What Is ChatGPT? Business Fundamentals
ChatGPT is a conversational AI built by OpenAI. After its November 2022 launch it crossed 100 million monthly users in just two months and has been spreading quickly into business use. Its biggest strength is broad coverage of everyday work: drafting, summarizing, translating, and shaping data.
This article walks through how to use ChatGPT in real business work, with copy-and-paste prompts you can put to use the next day.
Free vs. Paid Plans (GPT-4o / GPT-4.5)
ChatGPT comes in a free plan and paid plans (Plus at USD 20/month, Pro at USD 200/month). When considering business use, it helps to understand the differences.
Item | Free | Plus (USD 20/mo) | Pro (USD 200/mo) |
|---|---|---|---|
Available models | GPT-4o (capped uses) | GPT-4o / GPT-4.5 | GPT-4o / GPT-4.5 (unlimited) |
Response speed | Slows down at peak times | Priority access | Highest priority access |
File analysis | Limited | Supported | Supported |
Image generation | Limited | Supported | Supported |
For business use, Plus is the recommended starting point. If you're rolling out across an organization, also consider "ChatGPT Team" (USD 25/user/month) or "ChatGPT Enterprise." These add a shared team workspace, an admin console, and stronger security.

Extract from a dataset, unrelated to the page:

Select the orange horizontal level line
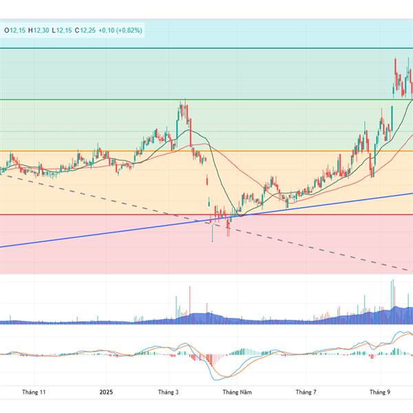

Security Settings for Business Use
Out of the box, what you type may be used to train the AI model. At minimum, set the following three:
- Opt out of training: Settings -> Data Controls -> turn off "Improve the model for everyone"

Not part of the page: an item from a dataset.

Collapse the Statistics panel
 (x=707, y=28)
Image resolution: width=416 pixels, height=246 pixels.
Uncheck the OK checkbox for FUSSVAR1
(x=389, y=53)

- Manage chat history: Establish a rule to delete sensitive conversations after the work is done
- Consider API usage: Data sent through the API is not used for training, so for sensitive work the API is a strong option
For a serious organization-wide rollout, the Team plan or above—where data protection is strengthened—is recommended.
7 Ready-to-Use Business Use Cases (With Prompts)
Here are seven concrete scenarios where ChatGPT is genuinely useful at work, each with a prompt you can copy and use right away.
Drafting and Replying to Business Emails
Cuts down a lot of the time spent writing email from scratch. Especially good at striking the "polite but concise" balance unique to Japanese business email.
You are an expert in business email. Please draft a message under the following conditions.
[Recipient] A contact at a client company (first interaction)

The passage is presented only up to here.